Emily (15) Film Review from LondonNet

In front of the camera, actress Frances O’Connor has endured her fair share of period drama and comedy pains as Fanny Price in Jane Austen’s Mansfield Park, Gwendolen Fairfax in Oscar Wilde’s The Importance Of Being Earnest and the spirited title character of a two-part TV adaptation of Gustave Flaubert’s Madame Bovary. For her impressive feature film directorial debut, O’Connor romanticises and humanises one of 19th-century English literature’s brightest lights, Emily Bronte, who only published one novel, Wuthering Heights, a year before her death from tuberculosis aged 30…

Emily abandons the rigid constraints of a traditional biopic to corrupt timelines and invent a scandalous dalliance between the writer and a curate as the template for the turbulent romance between Catherine Earnshaw and Heathcliff. Reactions of characters to Emily’s work mirror polarised opinions of the era: younger sibling Anne acknowledges a masterpiece but older sister Charlotte dismisses the writing as “ugly” and the guilt-ridden clergyman laments: “There is something ungodly in your writing.”
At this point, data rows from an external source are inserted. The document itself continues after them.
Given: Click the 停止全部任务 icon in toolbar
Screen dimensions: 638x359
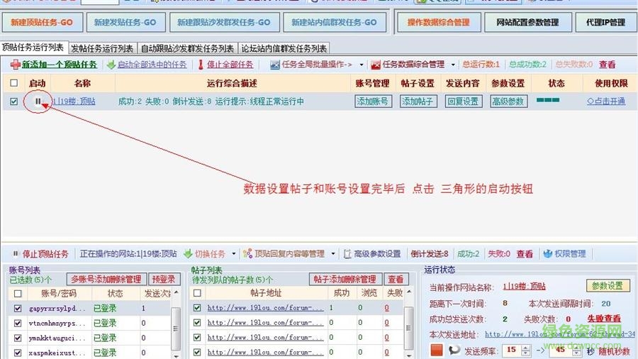Looking at the screenshot, I should click(x=201, y=65).
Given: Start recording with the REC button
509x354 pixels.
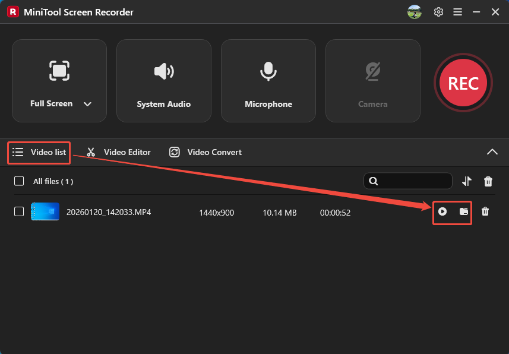Looking at the screenshot, I should [x=463, y=83].
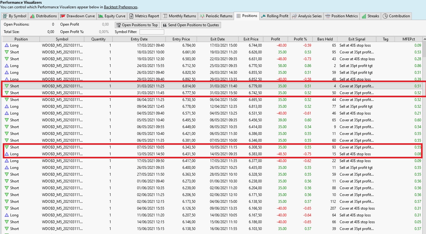Open the Analysis Series tab

pos(307,16)
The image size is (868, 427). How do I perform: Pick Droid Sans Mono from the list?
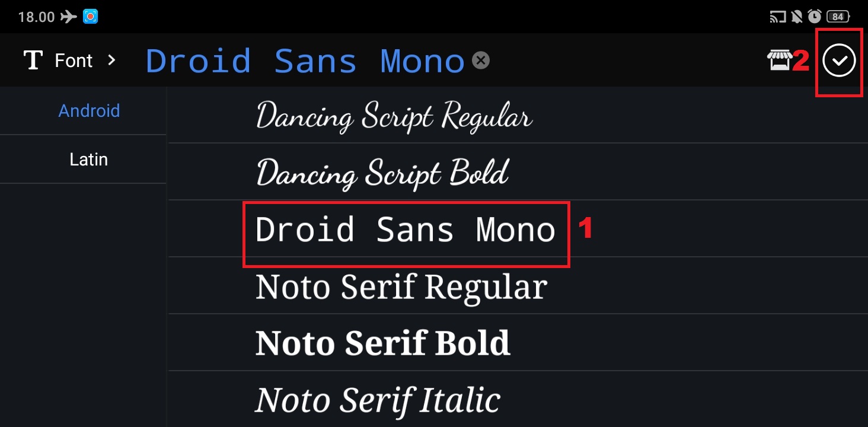click(406, 230)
There is something delicate and beautiful in O’Connor’s screenwriting, which deftly navigates painful dynamics within the Bronte family through the eyes of a socially awkward loner, who is cruelly nicknamed The Strange One by residents of Haworth. Her defiant, outsider status threatens to bring shame on the household, creating friction between Emily and her kin. “I won’t let you drag me down!” spits Charlotte during one heated exchange. In response, Emily embraces the motto etched on her brother Branwell’s arm – Freedom in thought – and gradually accepts her individuality as a badge of honour to be embroidered on her bosom.

Emily (Emma Mackey) yearns to win the respect of her father, Irish Anglican priest Patrick Bronte (Adrian Dunbar), but his praise is reserved for her sister Charlotte (Alexandra Dowling) and brother Branwell (Fionn Whitehead). She is assigned French lessons with the new parish curate, William Weightman (Oliver Jackson-Cohen), and an initially combative relationship kindles forbidden desire that tests his faith and resolve to breaking point. Youngest child Anne (Amelia Gething) witnesses deep fissures between family members as Emily inherits Bramwell’s casual relationship with opium and unstoppers her emotions so they cascade over ink-filled parchment.

Anchored by a terrific central performance from Mackey, who captures the writer’s manifold contradictions, Emily is an unconventional character study that employs handheld camerawork to catalyse a feeling of intimacy with the Brontes. Cinematographer Nanu Segal rejects a chocolate box colour palette for earthy browns and greens to capture the rugged beauty of rain-lashed 1840s West Yorkshire. “I’ve always been beyond your comprehension and I always will be,” coos the conflicted protagonist. O’Connor’s picture understands Emily Jane Bronte very well.